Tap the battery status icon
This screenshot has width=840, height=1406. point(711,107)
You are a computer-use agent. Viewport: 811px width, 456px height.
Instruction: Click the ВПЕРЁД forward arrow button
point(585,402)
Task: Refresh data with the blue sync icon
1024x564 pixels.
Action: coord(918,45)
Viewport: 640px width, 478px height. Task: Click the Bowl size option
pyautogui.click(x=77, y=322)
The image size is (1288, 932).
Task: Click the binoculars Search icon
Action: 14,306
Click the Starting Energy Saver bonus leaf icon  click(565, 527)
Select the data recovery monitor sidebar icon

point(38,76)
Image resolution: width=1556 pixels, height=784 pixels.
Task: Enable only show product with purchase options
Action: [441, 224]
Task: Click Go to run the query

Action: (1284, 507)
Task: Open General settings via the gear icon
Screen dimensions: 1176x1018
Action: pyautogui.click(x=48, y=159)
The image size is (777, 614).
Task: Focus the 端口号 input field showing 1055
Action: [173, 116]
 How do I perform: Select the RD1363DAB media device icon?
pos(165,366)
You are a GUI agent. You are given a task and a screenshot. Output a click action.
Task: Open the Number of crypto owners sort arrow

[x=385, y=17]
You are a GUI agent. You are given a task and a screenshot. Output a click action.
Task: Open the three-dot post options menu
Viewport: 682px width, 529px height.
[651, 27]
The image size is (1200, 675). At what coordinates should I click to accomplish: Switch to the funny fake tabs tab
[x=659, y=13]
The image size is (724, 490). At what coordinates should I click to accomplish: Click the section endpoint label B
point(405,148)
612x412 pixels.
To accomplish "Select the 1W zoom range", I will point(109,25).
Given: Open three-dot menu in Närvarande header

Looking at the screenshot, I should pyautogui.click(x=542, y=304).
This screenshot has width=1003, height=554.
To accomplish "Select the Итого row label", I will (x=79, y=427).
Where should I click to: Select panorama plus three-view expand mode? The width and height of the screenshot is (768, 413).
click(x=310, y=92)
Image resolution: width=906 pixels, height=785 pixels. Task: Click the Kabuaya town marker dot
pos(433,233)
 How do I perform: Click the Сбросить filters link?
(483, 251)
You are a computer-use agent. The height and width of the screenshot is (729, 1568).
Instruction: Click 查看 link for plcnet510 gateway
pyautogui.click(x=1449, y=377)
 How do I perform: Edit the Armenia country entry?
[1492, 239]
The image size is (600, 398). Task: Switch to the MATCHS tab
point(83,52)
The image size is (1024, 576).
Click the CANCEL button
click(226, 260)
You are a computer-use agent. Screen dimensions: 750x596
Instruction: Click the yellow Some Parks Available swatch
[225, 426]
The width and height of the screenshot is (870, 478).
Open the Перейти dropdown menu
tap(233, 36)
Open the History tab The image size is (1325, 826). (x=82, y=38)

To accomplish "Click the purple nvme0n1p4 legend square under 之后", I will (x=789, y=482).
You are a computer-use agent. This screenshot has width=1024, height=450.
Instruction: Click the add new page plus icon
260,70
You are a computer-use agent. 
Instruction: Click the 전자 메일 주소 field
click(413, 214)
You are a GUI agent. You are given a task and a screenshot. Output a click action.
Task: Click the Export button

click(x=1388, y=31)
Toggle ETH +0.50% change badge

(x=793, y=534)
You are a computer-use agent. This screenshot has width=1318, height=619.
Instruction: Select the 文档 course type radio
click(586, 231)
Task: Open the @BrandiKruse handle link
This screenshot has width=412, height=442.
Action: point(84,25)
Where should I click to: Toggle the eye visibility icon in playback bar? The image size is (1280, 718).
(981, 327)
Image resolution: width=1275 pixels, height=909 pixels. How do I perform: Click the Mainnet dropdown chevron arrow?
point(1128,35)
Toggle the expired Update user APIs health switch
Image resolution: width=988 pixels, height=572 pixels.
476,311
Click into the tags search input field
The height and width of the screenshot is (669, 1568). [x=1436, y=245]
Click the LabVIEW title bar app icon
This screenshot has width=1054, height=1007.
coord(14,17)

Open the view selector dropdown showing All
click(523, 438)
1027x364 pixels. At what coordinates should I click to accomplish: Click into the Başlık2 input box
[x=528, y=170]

:: Task to complete ::
Reproduce each record exactly as written above.

:: Written response ::
Tap the battery status icon
This screenshot has width=840, height=1406. point(711,107)
You are a computer-use agent. Viewport: 811px width, 456px height.
Instruction: Click the ВПЕРЁД forward arrow button
point(585,402)
Task: Refresh data with the blue sync icon
1024x564 pixels.
Action: coord(918,45)
Viewport: 640px width, 478px height. Task: Click the Bowl size option
pyautogui.click(x=77, y=322)
The image size is (1288, 932).
Task: Click the binoculars Search icon
Action: 14,306
Click the Starting Energy Saver bonus leaf icon  click(565, 527)
Select the data recovery monitor sidebar icon

point(38,76)
Image resolution: width=1556 pixels, height=784 pixels.
Task: Enable only show product with purchase options
Action: [441, 224]
Task: Click Go to run the query

Action: (1284, 507)
Task: Open General settings via the gear icon
Screen dimensions: 1176x1018
Action: pyautogui.click(x=48, y=159)
The image size is (777, 614).
Task: Focus the 端口号 input field showing 1055
Action: [173, 116]
 How do I perform: Select the RD1363DAB media device icon?
pos(165,366)
You are a GUI agent. You are given a task and a screenshot. Output a click action.
Task: Open the Number of crypto owners sort arrow

[x=385, y=17]
You are a GUI agent. You are given a task and a screenshot. Output a click action.
Task: Open the three-dot post options menu
Viewport: 682px width, 529px height.
[651, 27]
The image size is (1200, 675). At what coordinates should I click to accomplish: Switch to the funny fake tabs tab
[x=659, y=13]
The image size is (724, 490). At what coordinates should I click to accomplish: Click the section endpoint label B
point(405,148)
612x412 pixels.
To accomplish "Select the 1W zoom range", I will point(109,25).
Given: Open three-dot menu in Närvarande header

Looking at the screenshot, I should pyautogui.click(x=542, y=304).
This screenshot has width=1003, height=554.
To accomplish "Select the Итого row label", I will (x=79, y=427).
Where should I click to: Select panorama plus three-view expand mode? The width and height of the screenshot is (768, 413).
click(x=310, y=92)
Image resolution: width=906 pixels, height=785 pixels. Task: Click the Kabuaya town marker dot
pos(433,233)
 How do I perform: Click the Сбросить filters link?
(483, 251)
You are a computer-use agent. The height and width of the screenshot is (729, 1568).
Instruction: Click 查看 link for plcnet510 gateway
pyautogui.click(x=1449, y=377)
 How do I perform: Edit the Armenia country entry?
[1492, 239]
The image size is (600, 398). Task: Switch to the MATCHS tab
point(83,52)
The image size is (1024, 576).
Click the CANCEL button
click(226, 260)
You are a computer-use agent. Screen dimensions: 750x596
Instruction: Click the yellow Some Parks Available swatch
[225, 426]
The width and height of the screenshot is (870, 478).
Open the Перейти dropdown menu
tap(233, 36)
Open the History tab The image size is (1325, 826). (x=82, y=38)

To accomplish "Click the purple nvme0n1p4 legend square under 之后", I will (x=789, y=482).
You are a computer-use agent. This screenshot has width=1024, height=450.
Instruction: Click the add new page plus icon
260,70
You are a computer-use agent. 
Instruction: Click the 전자 메일 주소 field
click(413, 214)
You are a GUI agent. You are given a task and a screenshot. Output a click action.
Task: Click the Export button

click(x=1388, y=31)
Toggle ETH +0.50% change badge

(x=793, y=534)
You are a computer-use agent. This screenshot has width=1318, height=619.
Instruction: Select the 文档 course type radio
click(586, 231)
Task: Open the @BrandiKruse handle link
This screenshot has width=412, height=442.
Action: point(84,25)
Where should I click to: Toggle the eye visibility icon in playback bar? The image size is (1280, 718).
(981, 327)
Image resolution: width=1275 pixels, height=909 pixels. How do I perform: Click the Mainnet dropdown chevron arrow?
point(1128,35)
Toggle the expired Update user APIs health switch
Image resolution: width=988 pixels, height=572 pixels.
476,311
Click into the tags search input field
The height and width of the screenshot is (669, 1568). [x=1436, y=245]
Click the LabVIEW title bar app icon
This screenshot has width=1054, height=1007.
coord(14,17)

Open the view selector dropdown showing All
click(523, 438)
1027x364 pixels. At what coordinates should I click to accomplish: Click into the Başlık2 input box
[x=528, y=170]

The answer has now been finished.